Same name and namespace in other branches
  1. 6 markdown.php \MarkdownExtra_Parser::_hashHTMLBlocks_inMarkdown()
2 calls to MarkdownExtra_Parser::_hashHTMLBlocks_inMarkdown()
MarkdownExtra_Parser::hashHTMLBlocks in ./markdown.php
MarkdownExtra_Parser::_hashHTMLBlocks_inHTML in ./markdown.php

File

./markdown.php, line 1772

Class

MarkdownExtra_Parser

Code

function _hashHTMLBlocks_inMarkdown($text, $indent = 0, $enclosing_tag_re = '', $span = false) {

  #

  # Parse markdown text, calling _HashHTMLBlocks_InHTML for block tags.

  #

  # *   $indent is the number of space to be ignored when checking for code

  #     blocks. This is important because if we don't take the indent into

  #     account, something like this (which looks right) won't work as expected:

  #

  #     <div>

  #         <div markdown="1">

  #         Hello World.  <-- Is this a Markdown code block or text?

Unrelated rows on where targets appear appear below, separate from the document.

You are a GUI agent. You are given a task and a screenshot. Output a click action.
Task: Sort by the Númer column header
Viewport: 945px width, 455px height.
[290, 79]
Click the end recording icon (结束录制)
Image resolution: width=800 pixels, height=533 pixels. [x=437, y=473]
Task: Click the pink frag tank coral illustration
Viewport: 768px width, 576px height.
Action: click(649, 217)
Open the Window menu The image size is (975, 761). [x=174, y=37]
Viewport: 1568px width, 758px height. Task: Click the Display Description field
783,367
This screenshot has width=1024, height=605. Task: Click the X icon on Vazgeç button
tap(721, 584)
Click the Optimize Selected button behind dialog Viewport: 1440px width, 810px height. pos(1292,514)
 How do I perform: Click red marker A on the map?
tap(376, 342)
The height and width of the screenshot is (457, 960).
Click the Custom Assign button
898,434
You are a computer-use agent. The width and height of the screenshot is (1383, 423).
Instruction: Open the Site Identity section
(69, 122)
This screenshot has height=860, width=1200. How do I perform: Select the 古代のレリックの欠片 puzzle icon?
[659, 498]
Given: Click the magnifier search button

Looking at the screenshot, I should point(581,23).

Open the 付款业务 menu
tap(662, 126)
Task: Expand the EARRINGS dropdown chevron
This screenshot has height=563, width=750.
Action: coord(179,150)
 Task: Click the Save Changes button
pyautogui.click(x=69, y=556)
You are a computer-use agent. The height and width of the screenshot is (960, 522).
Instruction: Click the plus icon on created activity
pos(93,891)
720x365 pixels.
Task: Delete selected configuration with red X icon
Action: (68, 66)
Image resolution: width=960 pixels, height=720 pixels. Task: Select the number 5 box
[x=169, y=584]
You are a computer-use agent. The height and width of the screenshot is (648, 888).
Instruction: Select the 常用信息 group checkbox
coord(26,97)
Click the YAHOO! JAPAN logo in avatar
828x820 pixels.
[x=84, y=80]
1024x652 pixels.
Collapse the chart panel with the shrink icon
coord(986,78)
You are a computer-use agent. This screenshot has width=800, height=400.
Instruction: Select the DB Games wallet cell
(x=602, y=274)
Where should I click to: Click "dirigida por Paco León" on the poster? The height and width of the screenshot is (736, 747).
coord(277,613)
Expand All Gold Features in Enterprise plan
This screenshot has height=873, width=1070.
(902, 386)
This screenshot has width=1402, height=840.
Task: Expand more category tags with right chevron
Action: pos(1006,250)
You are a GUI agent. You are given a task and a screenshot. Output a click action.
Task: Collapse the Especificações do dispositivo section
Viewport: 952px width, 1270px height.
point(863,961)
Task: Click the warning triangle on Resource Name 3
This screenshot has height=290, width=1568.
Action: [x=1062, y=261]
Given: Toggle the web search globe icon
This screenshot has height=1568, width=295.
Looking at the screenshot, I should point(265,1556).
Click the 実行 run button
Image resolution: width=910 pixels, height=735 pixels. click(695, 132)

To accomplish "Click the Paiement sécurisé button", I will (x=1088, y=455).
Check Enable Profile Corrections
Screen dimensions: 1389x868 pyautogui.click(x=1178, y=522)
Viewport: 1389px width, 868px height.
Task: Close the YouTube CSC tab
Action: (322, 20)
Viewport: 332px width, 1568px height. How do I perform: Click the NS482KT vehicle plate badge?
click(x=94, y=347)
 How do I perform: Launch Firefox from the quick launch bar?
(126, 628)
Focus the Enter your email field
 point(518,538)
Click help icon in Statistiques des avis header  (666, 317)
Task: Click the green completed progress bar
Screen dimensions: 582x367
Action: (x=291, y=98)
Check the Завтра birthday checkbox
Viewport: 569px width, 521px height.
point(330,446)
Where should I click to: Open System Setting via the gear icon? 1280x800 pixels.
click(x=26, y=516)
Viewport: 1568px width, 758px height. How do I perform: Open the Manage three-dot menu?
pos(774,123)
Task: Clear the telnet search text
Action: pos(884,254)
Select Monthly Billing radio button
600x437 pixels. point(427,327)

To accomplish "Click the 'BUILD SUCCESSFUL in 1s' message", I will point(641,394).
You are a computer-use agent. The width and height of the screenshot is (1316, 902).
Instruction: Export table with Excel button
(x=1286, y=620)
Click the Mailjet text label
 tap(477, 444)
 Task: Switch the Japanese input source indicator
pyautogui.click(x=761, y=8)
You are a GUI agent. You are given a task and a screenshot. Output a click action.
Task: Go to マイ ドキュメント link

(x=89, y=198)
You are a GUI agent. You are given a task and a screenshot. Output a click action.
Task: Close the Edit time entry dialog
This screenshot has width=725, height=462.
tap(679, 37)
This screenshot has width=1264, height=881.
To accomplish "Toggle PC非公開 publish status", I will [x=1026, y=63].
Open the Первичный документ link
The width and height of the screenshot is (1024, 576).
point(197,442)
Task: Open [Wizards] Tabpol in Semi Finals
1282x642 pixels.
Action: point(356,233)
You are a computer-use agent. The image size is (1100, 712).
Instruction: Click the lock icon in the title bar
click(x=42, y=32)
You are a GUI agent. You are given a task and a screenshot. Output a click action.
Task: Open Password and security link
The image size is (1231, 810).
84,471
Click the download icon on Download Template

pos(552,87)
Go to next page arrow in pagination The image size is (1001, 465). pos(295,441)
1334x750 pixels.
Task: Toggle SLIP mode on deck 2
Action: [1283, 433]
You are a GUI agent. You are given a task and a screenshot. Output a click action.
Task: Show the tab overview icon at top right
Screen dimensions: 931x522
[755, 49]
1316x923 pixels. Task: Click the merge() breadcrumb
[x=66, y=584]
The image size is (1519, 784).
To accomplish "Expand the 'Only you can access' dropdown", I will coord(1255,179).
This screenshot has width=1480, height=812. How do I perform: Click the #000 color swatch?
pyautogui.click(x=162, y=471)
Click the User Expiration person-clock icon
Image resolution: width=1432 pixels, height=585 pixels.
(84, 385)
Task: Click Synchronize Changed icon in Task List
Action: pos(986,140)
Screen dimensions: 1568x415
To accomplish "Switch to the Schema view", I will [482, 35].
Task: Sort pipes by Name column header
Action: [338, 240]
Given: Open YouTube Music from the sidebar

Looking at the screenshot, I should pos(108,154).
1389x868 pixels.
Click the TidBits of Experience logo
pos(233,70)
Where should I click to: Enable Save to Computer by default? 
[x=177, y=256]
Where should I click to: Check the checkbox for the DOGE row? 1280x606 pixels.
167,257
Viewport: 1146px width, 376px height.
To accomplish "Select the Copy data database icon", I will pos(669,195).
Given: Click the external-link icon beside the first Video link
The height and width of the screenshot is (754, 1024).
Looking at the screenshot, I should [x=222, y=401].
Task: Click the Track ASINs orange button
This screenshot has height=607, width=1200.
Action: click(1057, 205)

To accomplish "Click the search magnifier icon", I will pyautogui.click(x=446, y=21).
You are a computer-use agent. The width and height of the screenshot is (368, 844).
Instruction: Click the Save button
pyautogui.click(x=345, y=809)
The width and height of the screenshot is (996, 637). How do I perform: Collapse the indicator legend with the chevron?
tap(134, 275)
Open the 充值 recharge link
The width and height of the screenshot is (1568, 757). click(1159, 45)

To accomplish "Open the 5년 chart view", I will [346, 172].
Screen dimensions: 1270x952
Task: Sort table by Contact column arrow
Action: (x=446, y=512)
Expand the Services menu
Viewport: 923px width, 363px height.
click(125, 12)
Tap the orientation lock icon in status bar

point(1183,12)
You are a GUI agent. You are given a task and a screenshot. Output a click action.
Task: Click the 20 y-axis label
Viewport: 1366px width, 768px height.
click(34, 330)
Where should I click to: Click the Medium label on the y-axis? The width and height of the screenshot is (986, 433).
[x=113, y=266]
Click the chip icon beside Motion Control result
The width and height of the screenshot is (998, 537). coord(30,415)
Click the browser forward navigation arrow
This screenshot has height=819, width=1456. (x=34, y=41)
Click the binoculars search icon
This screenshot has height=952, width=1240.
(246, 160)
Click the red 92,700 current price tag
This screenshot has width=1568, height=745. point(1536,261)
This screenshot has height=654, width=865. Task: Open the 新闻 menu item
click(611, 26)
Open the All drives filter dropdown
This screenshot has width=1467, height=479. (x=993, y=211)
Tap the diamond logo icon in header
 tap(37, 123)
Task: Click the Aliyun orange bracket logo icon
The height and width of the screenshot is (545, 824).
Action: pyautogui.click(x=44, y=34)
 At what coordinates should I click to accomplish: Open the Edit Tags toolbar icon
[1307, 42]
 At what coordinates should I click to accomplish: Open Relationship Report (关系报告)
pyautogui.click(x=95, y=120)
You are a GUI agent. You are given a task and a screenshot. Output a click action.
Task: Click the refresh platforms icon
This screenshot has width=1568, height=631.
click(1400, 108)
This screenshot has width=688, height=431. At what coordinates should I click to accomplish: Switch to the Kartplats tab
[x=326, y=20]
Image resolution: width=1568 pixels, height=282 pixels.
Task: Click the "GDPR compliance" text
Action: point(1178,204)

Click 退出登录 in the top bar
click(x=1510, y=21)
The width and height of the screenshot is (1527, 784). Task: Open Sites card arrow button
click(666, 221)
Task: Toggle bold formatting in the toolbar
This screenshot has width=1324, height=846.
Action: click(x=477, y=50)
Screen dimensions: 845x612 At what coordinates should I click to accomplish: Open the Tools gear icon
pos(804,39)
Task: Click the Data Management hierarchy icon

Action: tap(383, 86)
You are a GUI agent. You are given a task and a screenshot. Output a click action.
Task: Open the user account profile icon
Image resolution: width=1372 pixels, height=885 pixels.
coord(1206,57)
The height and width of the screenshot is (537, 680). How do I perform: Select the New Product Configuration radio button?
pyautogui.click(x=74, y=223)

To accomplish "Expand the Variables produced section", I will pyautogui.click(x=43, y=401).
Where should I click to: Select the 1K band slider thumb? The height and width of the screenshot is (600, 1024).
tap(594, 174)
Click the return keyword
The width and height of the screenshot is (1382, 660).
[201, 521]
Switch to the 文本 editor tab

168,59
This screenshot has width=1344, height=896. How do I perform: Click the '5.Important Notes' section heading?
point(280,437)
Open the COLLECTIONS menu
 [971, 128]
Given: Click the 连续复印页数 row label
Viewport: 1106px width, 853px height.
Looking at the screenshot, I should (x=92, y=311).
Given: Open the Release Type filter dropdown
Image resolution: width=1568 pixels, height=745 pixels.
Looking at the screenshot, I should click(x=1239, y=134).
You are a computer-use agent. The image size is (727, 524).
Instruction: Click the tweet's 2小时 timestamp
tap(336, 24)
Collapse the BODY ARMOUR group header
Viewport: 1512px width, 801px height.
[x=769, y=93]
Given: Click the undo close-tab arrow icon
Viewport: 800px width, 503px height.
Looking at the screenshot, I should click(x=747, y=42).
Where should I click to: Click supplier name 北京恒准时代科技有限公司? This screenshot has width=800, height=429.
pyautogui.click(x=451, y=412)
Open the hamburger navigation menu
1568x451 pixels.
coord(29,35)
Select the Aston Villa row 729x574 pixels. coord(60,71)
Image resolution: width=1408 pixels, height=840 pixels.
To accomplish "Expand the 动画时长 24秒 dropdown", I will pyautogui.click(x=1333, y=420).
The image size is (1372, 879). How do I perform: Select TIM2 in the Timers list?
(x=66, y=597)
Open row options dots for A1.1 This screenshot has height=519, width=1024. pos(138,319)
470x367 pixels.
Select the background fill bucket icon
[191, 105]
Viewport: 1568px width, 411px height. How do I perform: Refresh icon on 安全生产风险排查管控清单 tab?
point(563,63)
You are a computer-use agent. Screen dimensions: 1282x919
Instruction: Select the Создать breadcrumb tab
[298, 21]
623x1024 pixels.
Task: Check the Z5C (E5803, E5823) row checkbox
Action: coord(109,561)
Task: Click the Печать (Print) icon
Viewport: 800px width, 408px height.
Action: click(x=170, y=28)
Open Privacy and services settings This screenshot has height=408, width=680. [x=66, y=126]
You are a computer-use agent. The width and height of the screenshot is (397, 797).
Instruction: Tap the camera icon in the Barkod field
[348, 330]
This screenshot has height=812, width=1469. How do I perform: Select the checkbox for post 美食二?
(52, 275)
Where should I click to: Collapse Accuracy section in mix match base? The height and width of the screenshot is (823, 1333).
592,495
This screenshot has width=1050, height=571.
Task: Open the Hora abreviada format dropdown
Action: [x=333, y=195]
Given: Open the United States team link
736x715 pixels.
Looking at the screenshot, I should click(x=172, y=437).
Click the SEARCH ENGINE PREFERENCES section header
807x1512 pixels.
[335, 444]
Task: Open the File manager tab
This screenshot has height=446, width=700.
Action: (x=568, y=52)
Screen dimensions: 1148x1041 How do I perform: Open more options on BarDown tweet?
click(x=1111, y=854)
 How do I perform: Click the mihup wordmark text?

  #         </div>  <-- Is this a Markdown code block or a real tag?

  #     <div>

  #

  #     If you don't like this, just don't indent the tag on which

  #     you apply the markdown="1" attribute.

  #

  # *   If $enclosing_tag_re is not empty, stops at the first unmatched closing

  #     tag with that name. Nested tags supported.

  #

  # *   If $span is true, text inside must treated as span. So any double

  #     newline will be replaced by a single newline so that it does not create

  #     paragraphs.

  #

  # Returns an array of that form: ( processed text , remaining text )

  #
  if ($text === '') {
    return array(
      '',
      '',
    );
  }

  # Regex to check for the presense of newlines around a block tag.
  $newline_before_re = '/(?:^\\n?|\\n\\n)*$/';
  $newline_after_re = '{
				^						# Start of text following the tag.
				(?>[ ]*<!--.*?-->)?		# Optional comment.
				[ ]*\\n					# Must be followed by newline.
			}xs';

  # Regex to match any tag.
  $block_tag_re = '{
				(					# $2: Capture hole tag.
					</?					# Any opening or closing tag.
						(?>				# Tag name.
							' . $this->block_tags_re . '			|
							' . $this->context_block_tags_re . '	|
							' . $this->clean_tags_re . '        	|
							(?!\\s)' . $enclosing_tag_re . '
						)
						(?:
							(?=[\\s"\'/])		# Allowed characters after tag name.
							(?>
								".*?"		|	# Double quotes (can contain `>`)
								\'.*?\'   	|	# Single quotes (can contain `>`)
								.+?				# Anything but quotes and `>`.
							)*?
						)?
					>					# End of tag.
				|
					<!--    .*?     -->	# HTML Comment
				|
					<\\?.*?\\?> | <%.*?%>	# Processing instruction
				|
					<!\\[CDATA\\[.*?\\]\\]>	# CData Block
				|
					# Code span marker
					`+
				' . (!$span ? ' # If not in span.
				|
					# Indented code block
					(?> ^[ ]*\\n? | \\n[ ]*\\n )
					[ ]{' . ($indent + 4) . '}[^\\n]* \\n
					(?>
						(?: [ ]{' . ($indent + 4) . '}[^\\n]* | [ ]* ) \\n
					)*
				|
					# Fenced code block marker
					(?> ^ | \\n )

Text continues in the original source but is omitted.